What remains to be discussed is probably the most important part of this tutorial: how the computed values of the error indicator are used to drive adaptive p-refinement. The corresponding algorithm is implemented in MixedPoisson::refineOrder():
The algorithm starts by looping over all domain elements and reading the current approximation order and the value of the error indicator from tags of the MOAB database. If for a given element the local indicator is greater than the mean value over the whole domain, i.e.
\[ \begin{equation} \label{eq:crit}\eta_e>\frac{1}{N}\sum_{e=1}^{N}\eta_e, \end{equation} \]
where \(N\) is total number of domain elements, then such element is added to the refinement level corresponding to its current approximation order. Once the criterion \eqref{eq:crit} is checked for all elements in the domain, the approximation order \(p\) is increased by 1 only for elements marked for the refinement on the current iteration.
To demonstrate the discussed above implementation of the mixed form, we consider the Poisson equation in the rectangular 2D domain with Dirichlet boundary conditions prescribed on the whole boundary:
\[ \begin{cases} -\textrm{div}\:(\nabla u) = f &\textrm{in}\; \Omega := \left(-\frac{1}{2};\frac{1}{2}\right)\times\left(-\frac{1}{2};\frac{1}{2}\right)\\ u = 0 &\textrm{on}\; \partial\Omega \end{cases} \]
For testing purposes, we will construct the problem for a given solution:
\[ u^*(x,y)= e^{-100(x^2 + y^2)} \cos \pi x \cos \pi y \]
The gradient of this functions is
\[ \nabla u^* = \begin{bmatrix} -e^{-100(x^2 + y^2)} (200 x \cos\pi x + \pi \sin\pi x) \cos\pi y\\ -e^{-100(x^2 + y^2)} (200 y \cos\pi y + \pi \sin\pi y) \cos\pi x \end{bmatrix}, \]

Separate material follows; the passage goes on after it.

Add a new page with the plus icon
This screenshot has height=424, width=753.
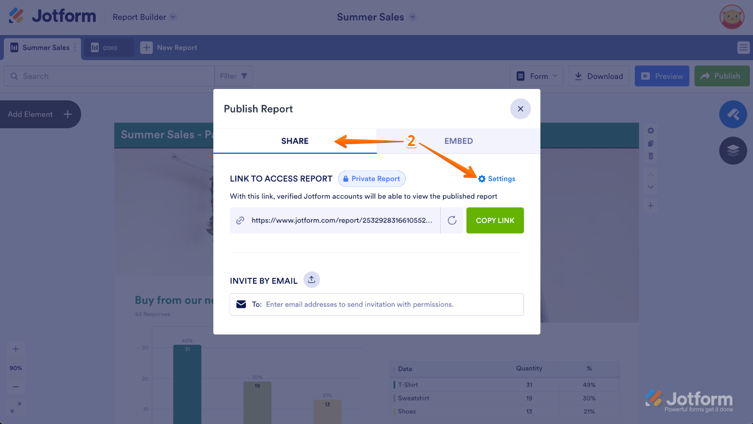[650, 205]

see Figure 1, while the source term reads:
\[ f(x,y) = -e^{-100(x^2 + y^2)} \Bigl\{400 \pi (x \cos\pi y \sin\pi x + y \cos\pi x \sin \pi y) +2\left[20000 (x^2 + y^2) - 200 - \pi^2 \right]\cos\pi x \cos\pi y \Bigr\} \]

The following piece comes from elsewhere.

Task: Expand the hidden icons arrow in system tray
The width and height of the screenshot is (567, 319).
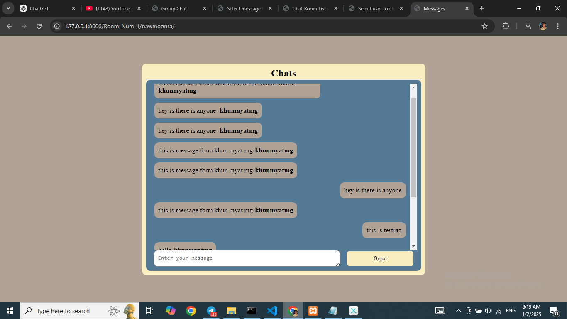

First, we will verify the implementation by running the code without the refinement loop:
Using meshes with different element sizes and setting different approximation orders, we can study the convergence of e.g. field \(u\), see Figure 2(a), which for the considered mixed formulation satisfies the following a priori error bound, see [14]
\[ ||u^h-u^*||_{\Omega}\leq C(u,\mathbf{q})\,h^{p} \]
where \(h\) is the element size, \(p\) is approximation order for fluxes field \(\mathbf{q}\) and order for field \(u\) is \((p-1)\).
Furthermore, we can plot the values of the local errors and local error indicators \(\eta_e\), given by \eqref{eq:indic}. Figure 3 shows that the considered error indicator (difference between the gradient of field u and the flux) is very close to the H1 seminorm of the error computed using the analytical solution. Moreover, the indicator is very effective in highlighting the regions where the L2-norm of the solution is pronounced.
Next, we run the code invoking the adaptive p-refinement:
In this case, we can observe coherent evolution of the approximation orders saved on element tags and the corresponding distribution of the error in the domain, see Figure 4:
Finally we extend the convergence analysis and plot the error as a function of number of DOFs used in simulation, see Figure 2(b). We can observe in this simple example the effectiveness of using the p-adaptivity, driven by the error indicator. Indeed, such an approach, which is increasing approximation order only in regions where the error is pronounced, requires much less DOFs then the approach based on global h- or p-refinement to obtain the same accuracy of the solution.